- **What you need to do**: Please return only the lines from the one with "Click the help" through the final line of the data, unchanged, with pictures omitted.

- **Task input**:

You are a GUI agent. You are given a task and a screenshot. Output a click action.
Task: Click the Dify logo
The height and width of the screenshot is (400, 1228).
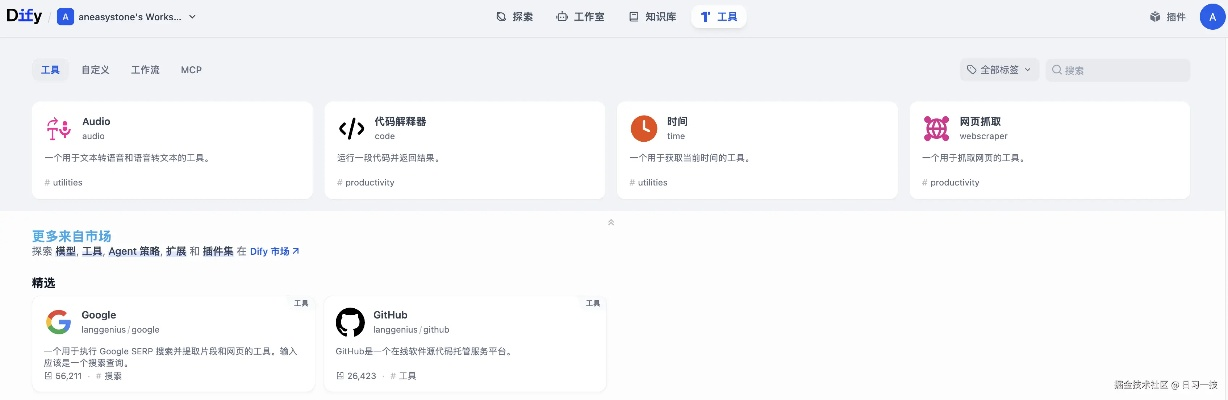click(24, 16)
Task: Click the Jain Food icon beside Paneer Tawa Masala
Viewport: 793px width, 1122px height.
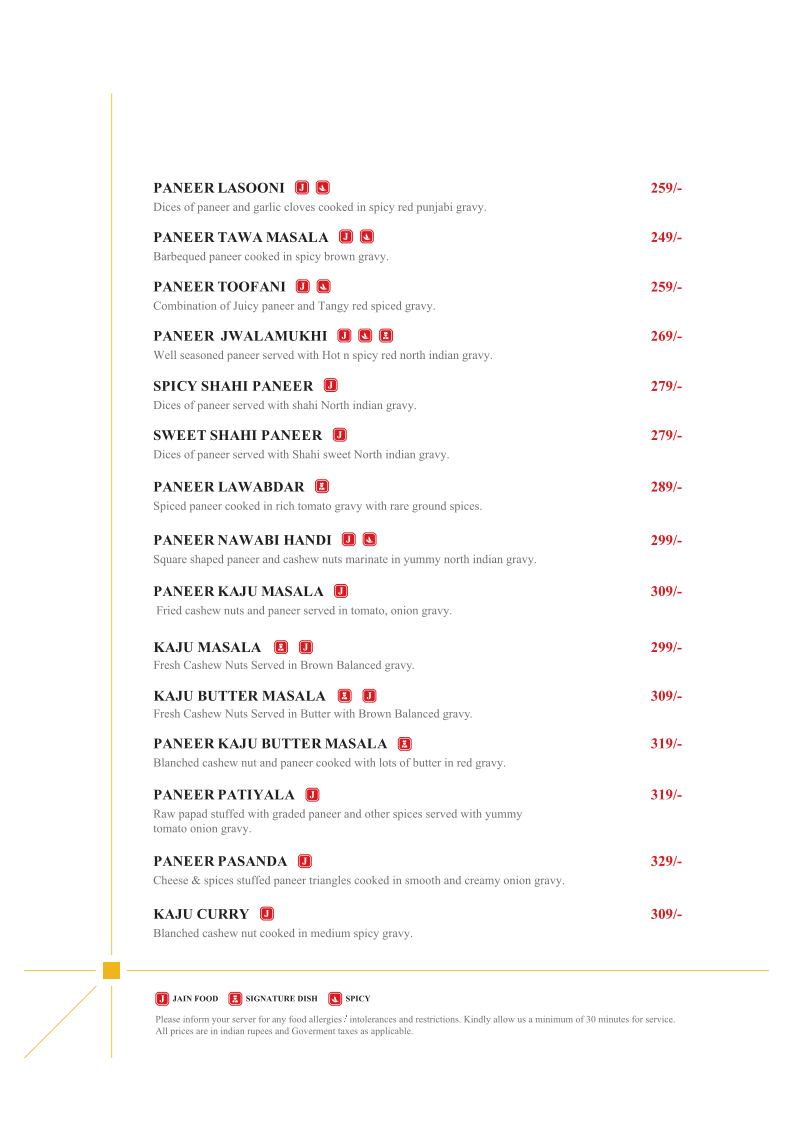Action: pos(346,237)
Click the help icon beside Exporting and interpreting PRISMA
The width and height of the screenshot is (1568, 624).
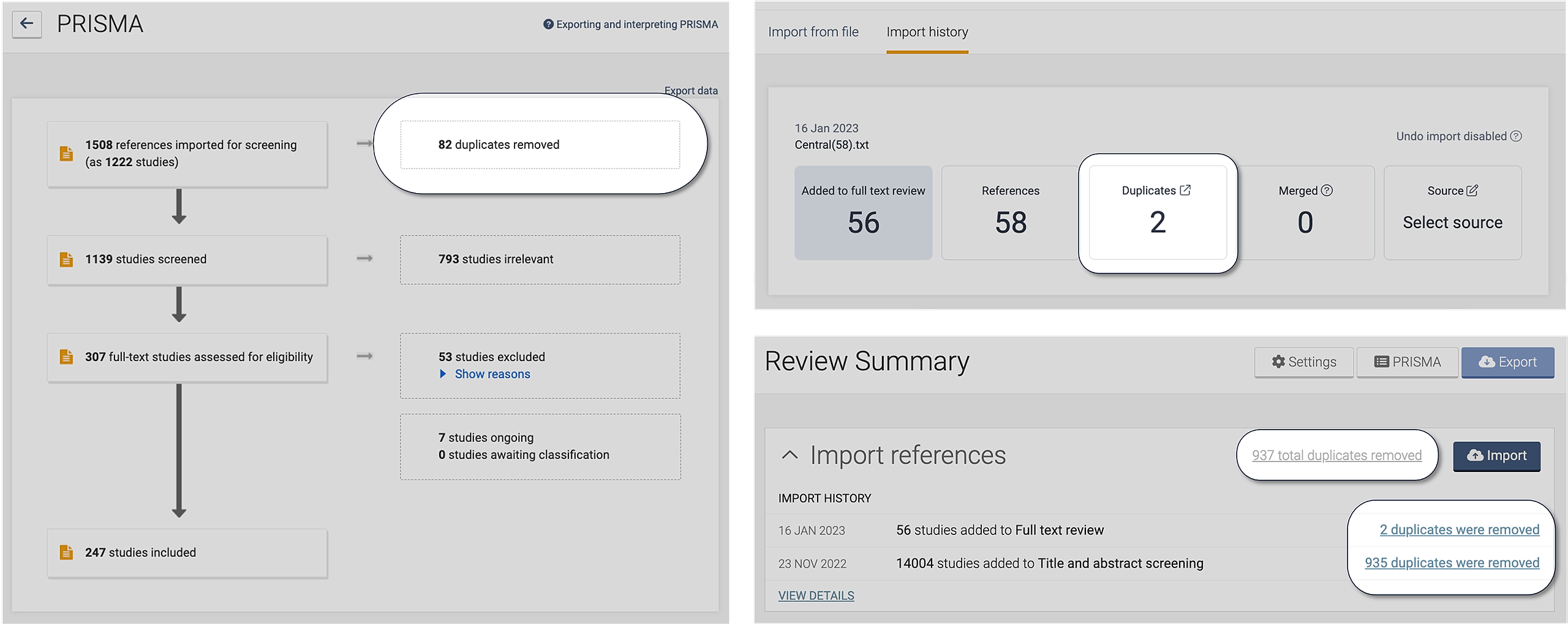tap(548, 25)
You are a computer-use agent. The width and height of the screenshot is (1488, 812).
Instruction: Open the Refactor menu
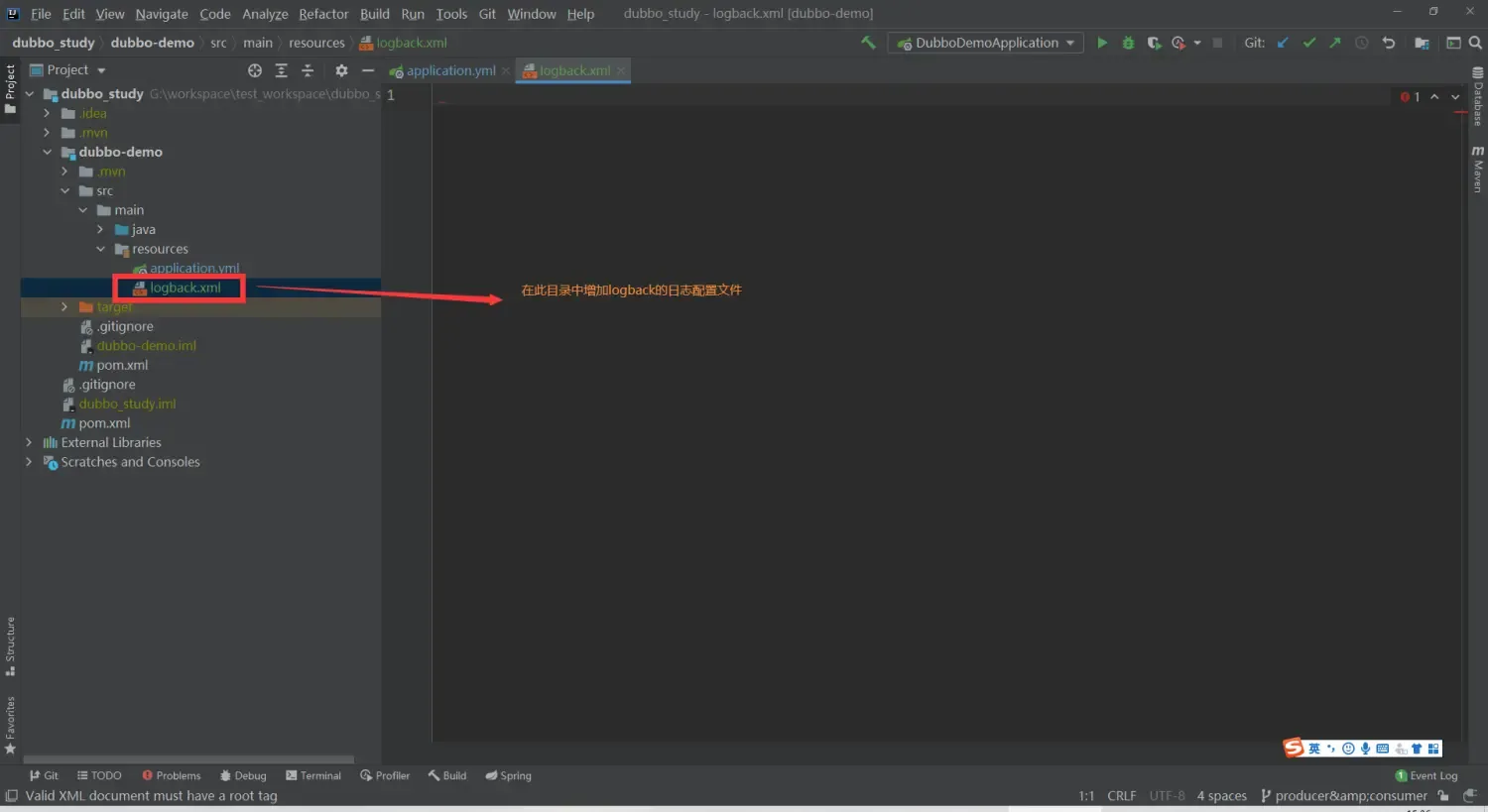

- **Your solution**:
Click the help icon beside Exporting and interpreting PRISMA
The width and height of the screenshot is (1568, 624).
tap(548, 25)
You are a computer-use agent. The width and height of the screenshot is (1488, 812).
Instruction: Open the Refactor menu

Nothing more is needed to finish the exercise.